Task objective. Beginning at the line that contains "Task: Click the logout power icon", output each line exactly through the end of the records, and drop any pictures.

(Collected data entries)
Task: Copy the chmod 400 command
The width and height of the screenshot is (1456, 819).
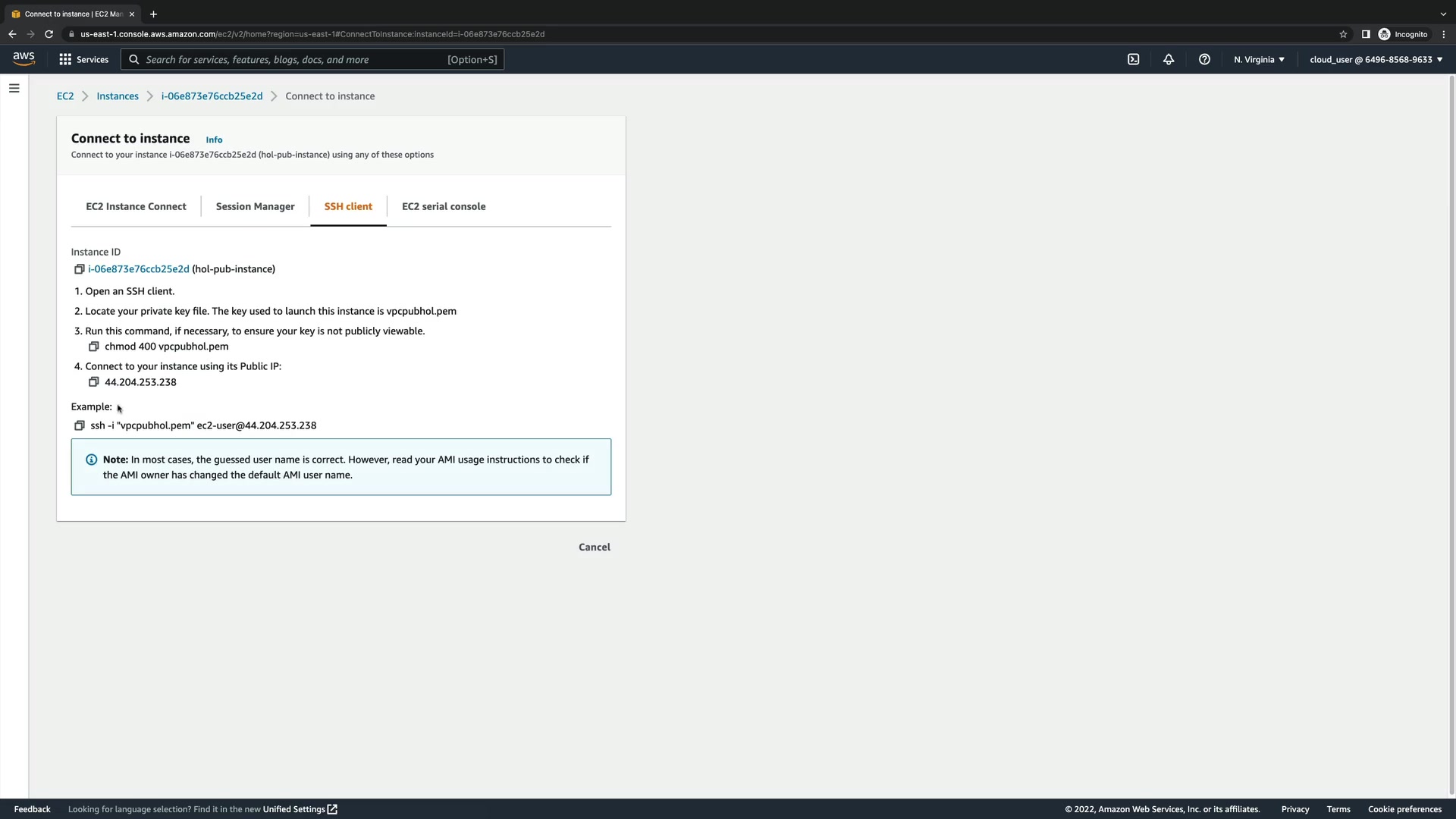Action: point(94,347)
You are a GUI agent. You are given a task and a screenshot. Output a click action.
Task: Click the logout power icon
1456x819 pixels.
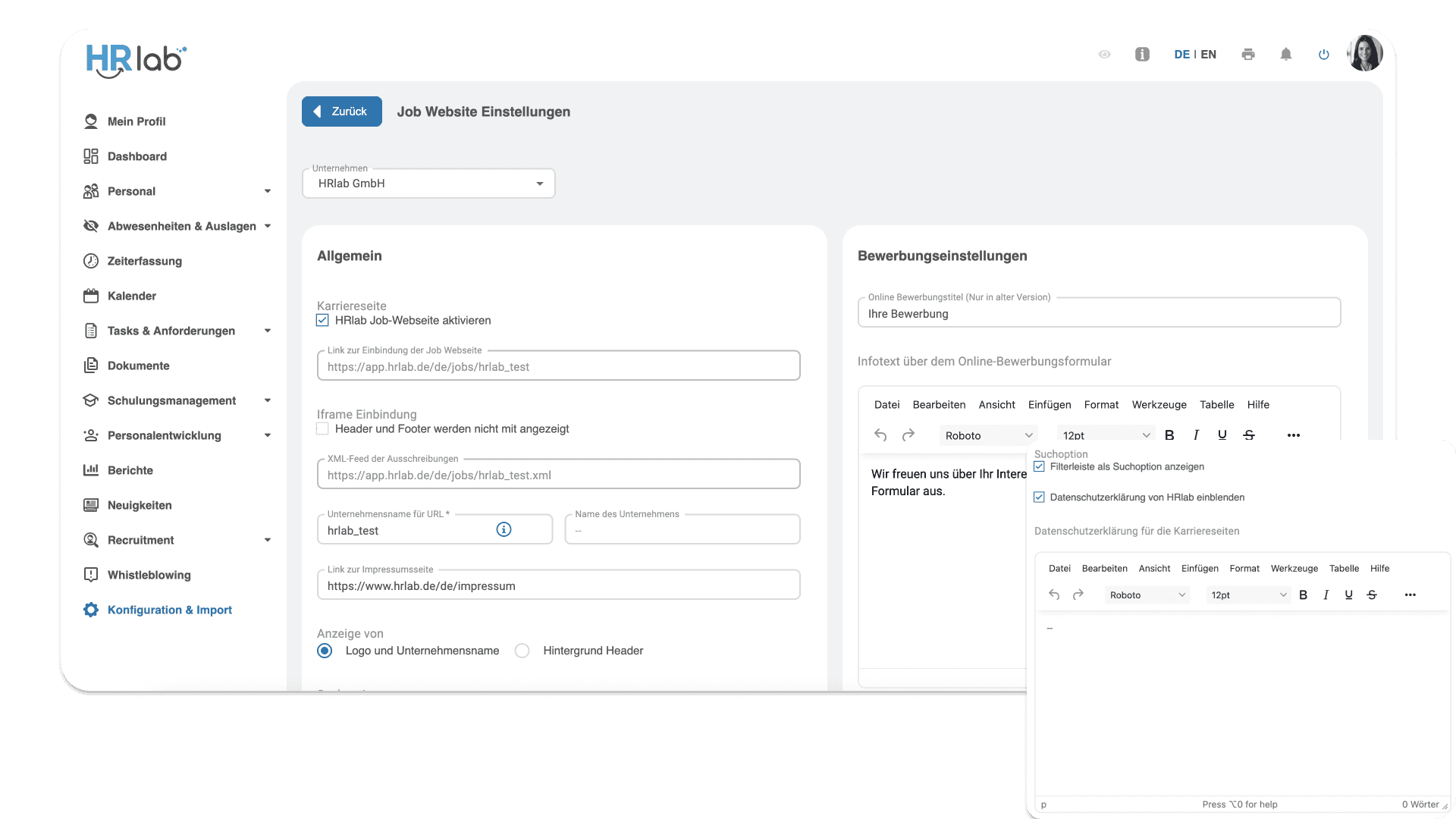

Problem solution.
Task: Click the logout power icon
1456x819 pixels.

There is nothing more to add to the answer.